* **AIM**
Copy out every line of the material that contains the string "width", matching its case exactly.

◆ ◆ ◆ ◆

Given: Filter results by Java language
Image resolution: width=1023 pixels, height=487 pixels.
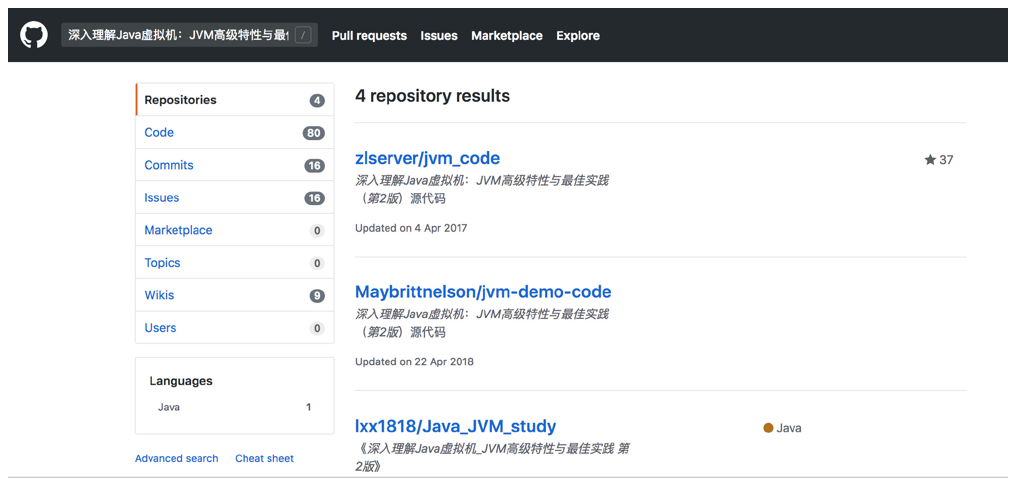Looking at the screenshot, I should 169,407.
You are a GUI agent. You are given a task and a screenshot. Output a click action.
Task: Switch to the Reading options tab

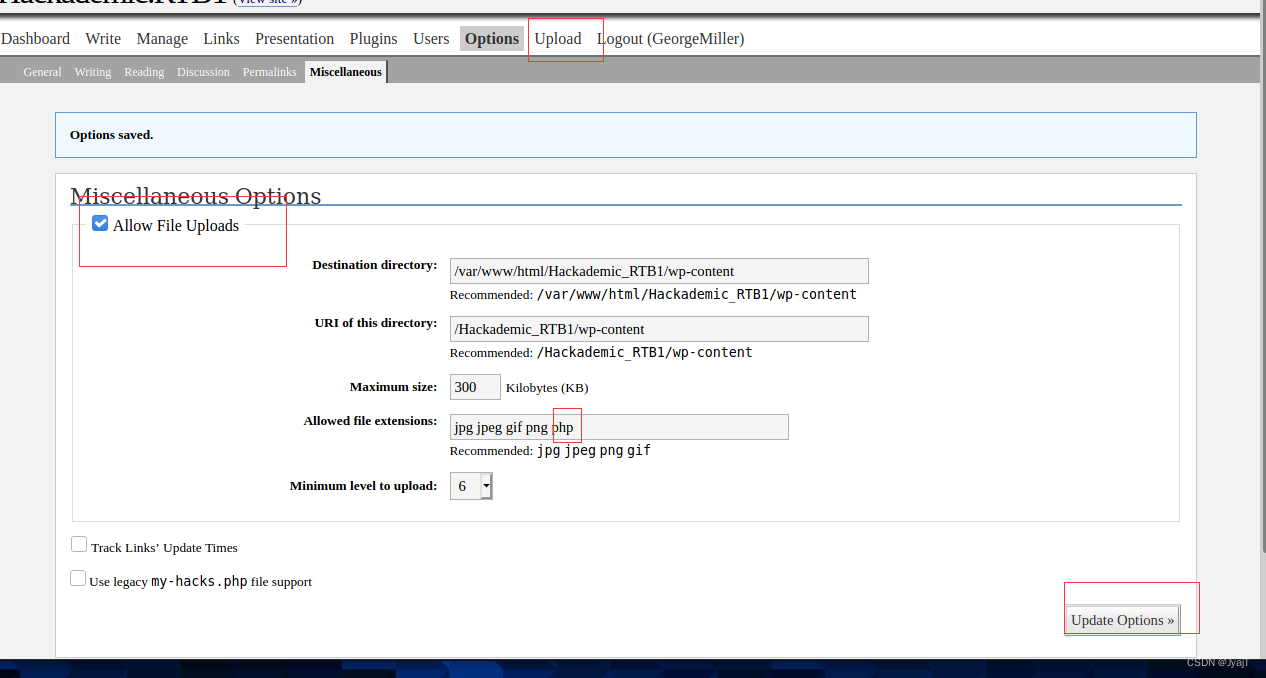pyautogui.click(x=144, y=71)
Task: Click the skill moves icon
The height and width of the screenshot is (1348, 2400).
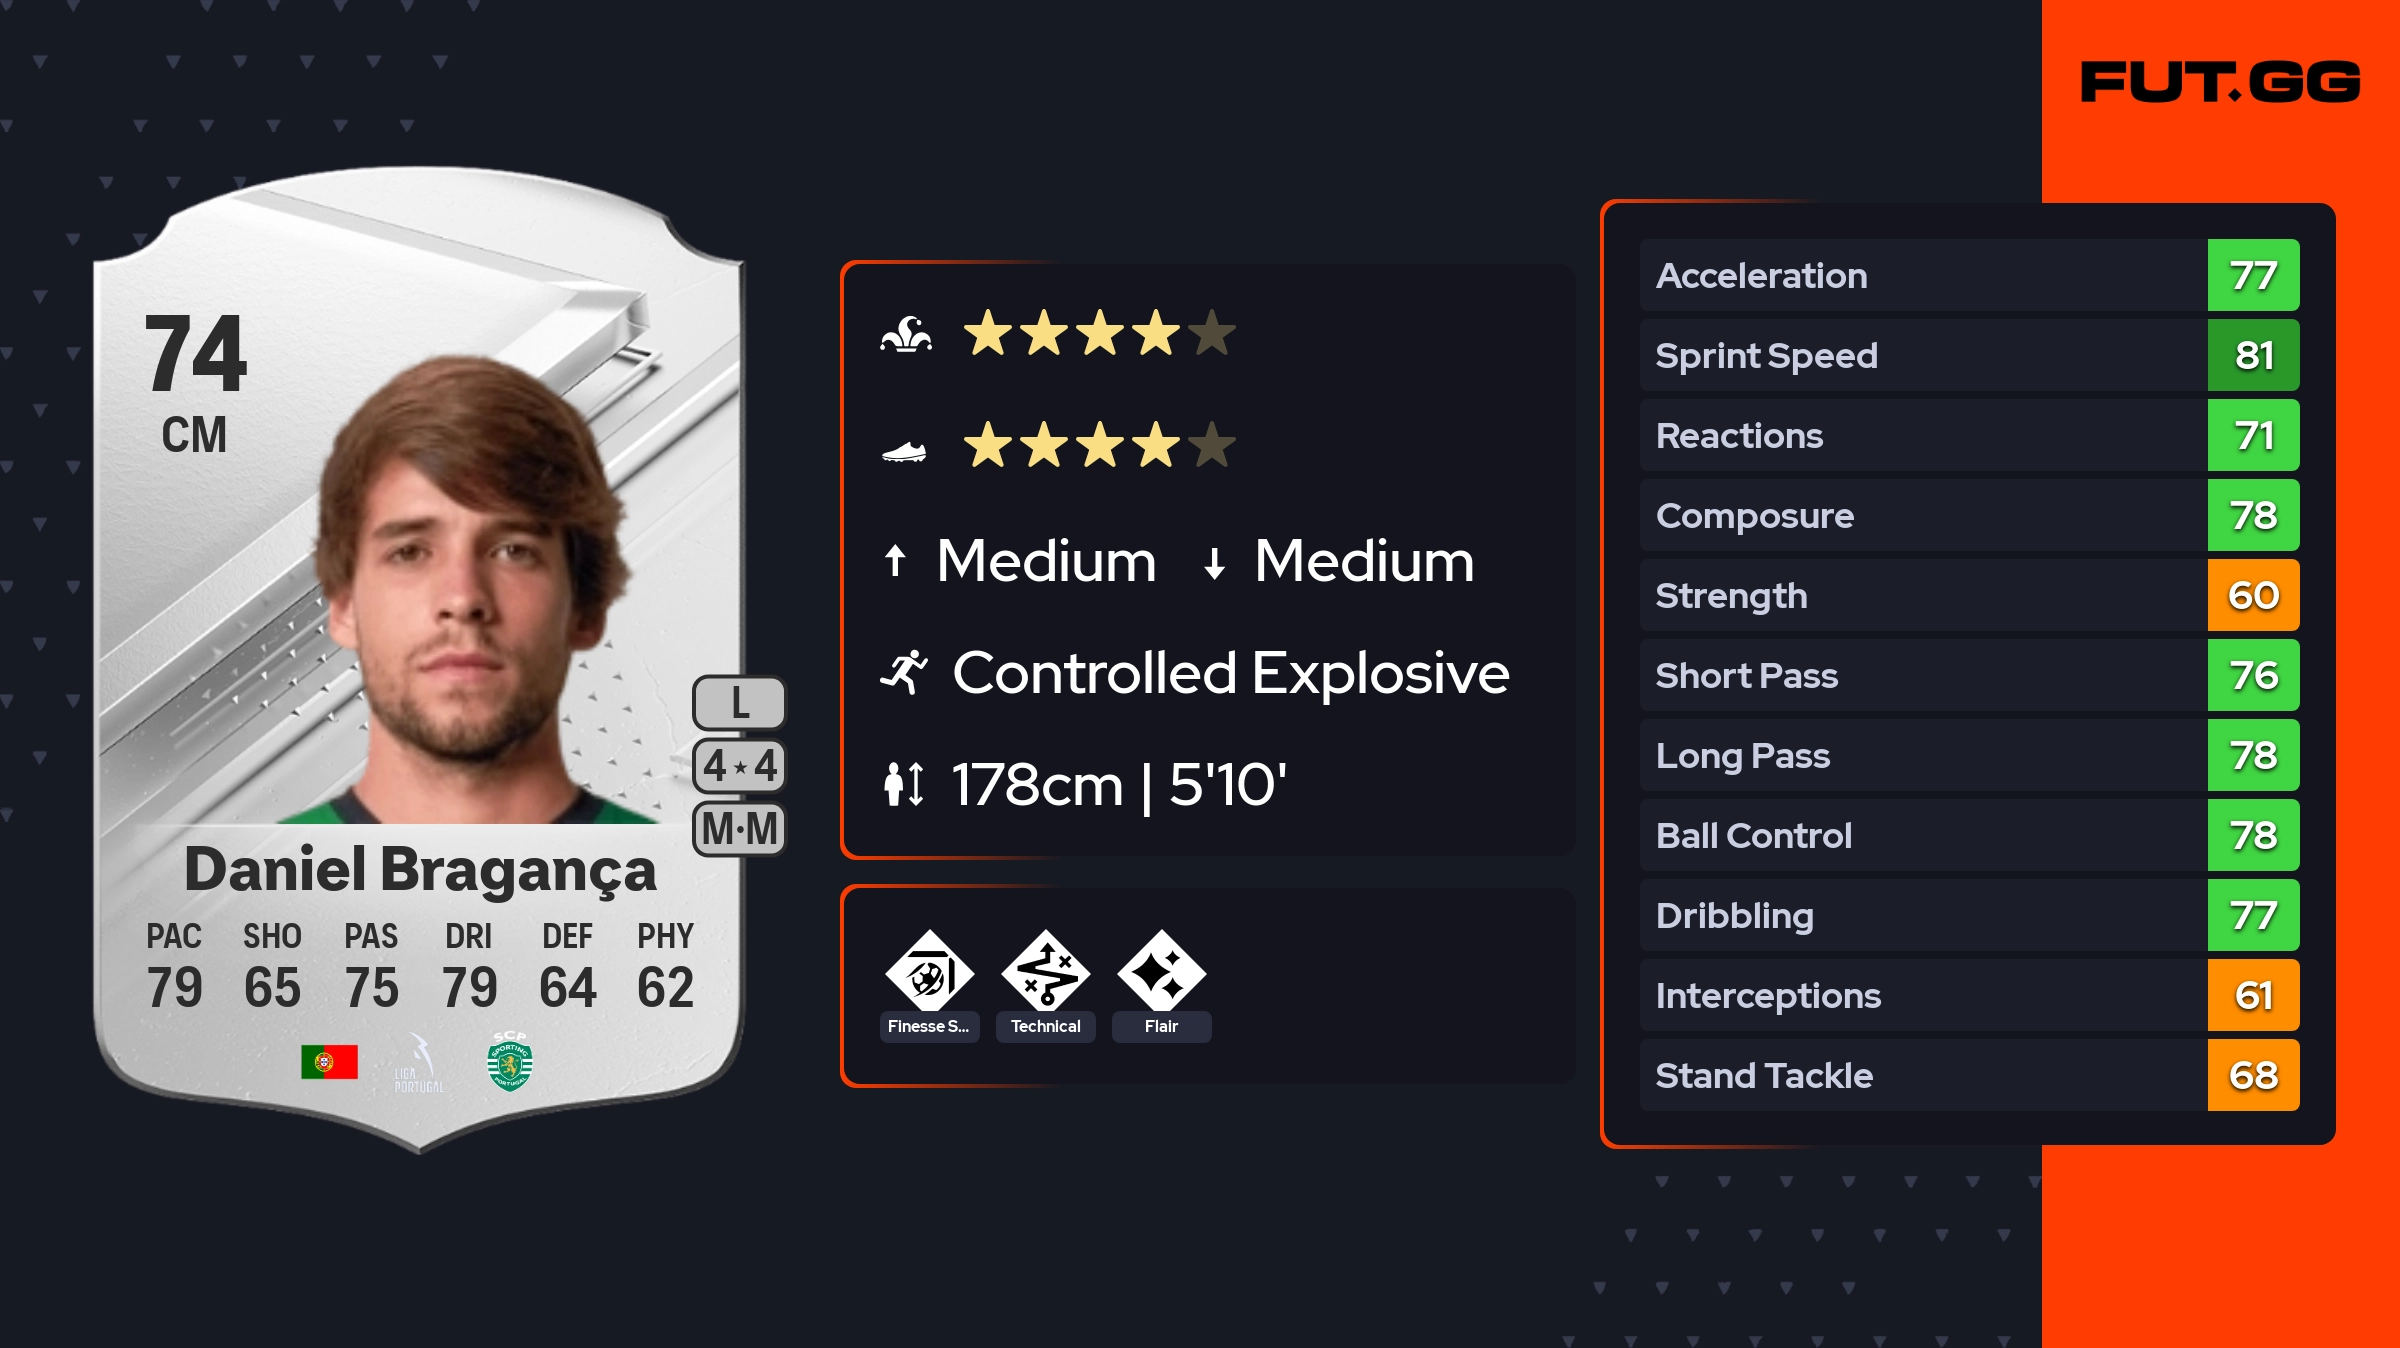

◆ ◆ ◆ ◆

* **EXERCISE OUTPUT**
Image resolution: width=1023 pixels, height=487 pixels.
The height and width of the screenshot is (1348, 2400).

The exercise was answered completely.